++++ Dataset excerpts ++++

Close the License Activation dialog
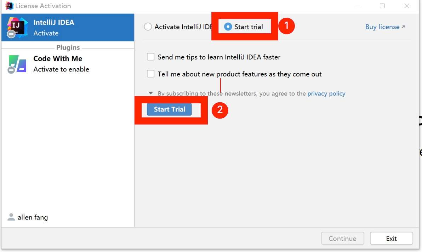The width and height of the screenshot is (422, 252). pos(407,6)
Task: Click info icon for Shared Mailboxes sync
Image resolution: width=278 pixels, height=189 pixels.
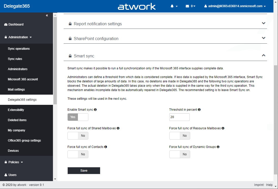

++++
++++ Dataset excerpts ++++

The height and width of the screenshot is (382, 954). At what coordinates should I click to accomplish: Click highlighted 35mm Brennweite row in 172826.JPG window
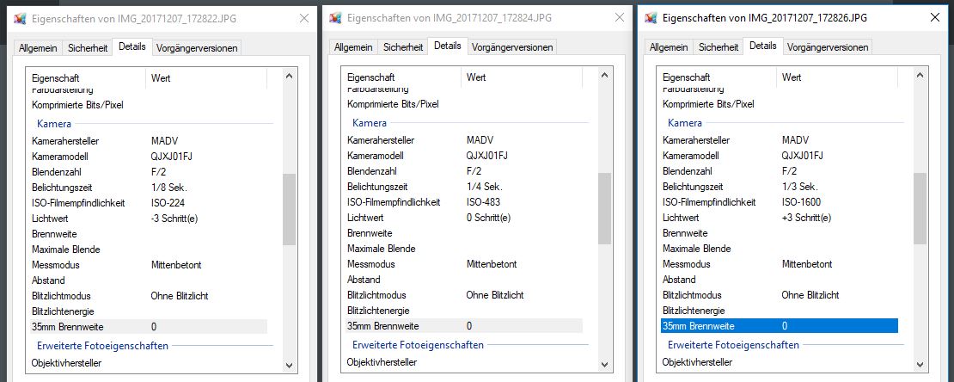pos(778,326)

++++

* What to work on *
Please lay out as a Markdown table the lines starting with the line that contains "Close the License Activation dialog" and going on through the line that contains "Image resolution: width=278", with a No. column numbering each line and a Line column holding its text. Skip blank lines, and leave the pictures out.

* Solved exercise *
| No. | Line |
|---|---|
| 1 | Close the License Activation dialog |
| 2 | The width and height of the screenshot is (422, 252). pos(407,6) |
| 3 | Task: Click info icon for Shared Mailboxes sync |
| 4 | Image resolution: width=278 pixels, height=189 pixels. |